The researchers who found this problem are the same ones that found other security vulnerabilities in Android, including the presence of at least twelve malicious apps in the Market. The apps, which stole data, remained in the Market for months and were downloaded hundreds of thousands of times before they were removed, which only happened after the researchers informed Google.

Are these concerns over privacy reason enough to avoid Android?

 

Privacy Campaigner Files Claim Against Google For Privacy Infringement

WMPowerUser reports that “Alex Hanff, a prominent privacy campaigner based in Lancaster, England, has filed a claim against Google at the small claims court for around £400 to replace his HTC Desire.”

The reason for the claim is that since purchasing his Android phone Google has adjusted its privacy policy to collect data across Google’s services, including the location data stored on its mobile operating system, to sell the profile to advertisers.

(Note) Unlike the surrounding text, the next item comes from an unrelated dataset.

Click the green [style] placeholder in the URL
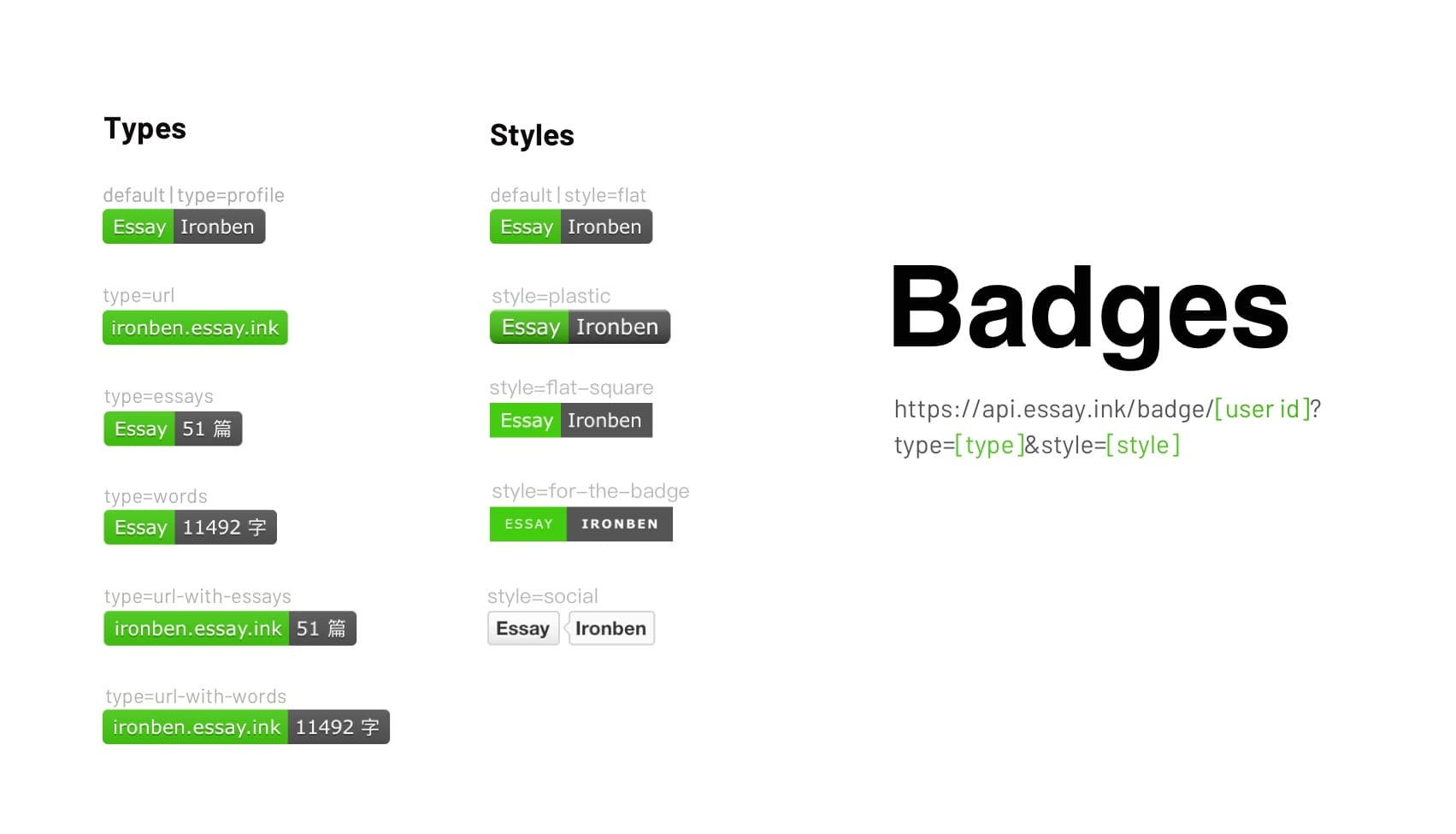 click(1142, 445)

Hanff states that “The changes are a significant infringement of my right to privacy and I do not consent to Google being able to use my data in such a way” and he believes that the changes go beyond what is reasonable within a contract period.

Google’s initial response has been that those concerned can use the phones without logging into their Google accounts, essentially turning the expensive smartphone into a basic feature phone, which for many would make the purchase redundant and therefore not a valid method of response.

Whether this case will succeed or not remains to be seen, but it’s an interesting turn of events and, quite honestly, unsurprising. Google has been pushing its luck for a length of time regarding how it treats the private data of its users, and if this case gains a high enough profile it could potentially cause a chain-reaction from other users turning into a backlash against the company.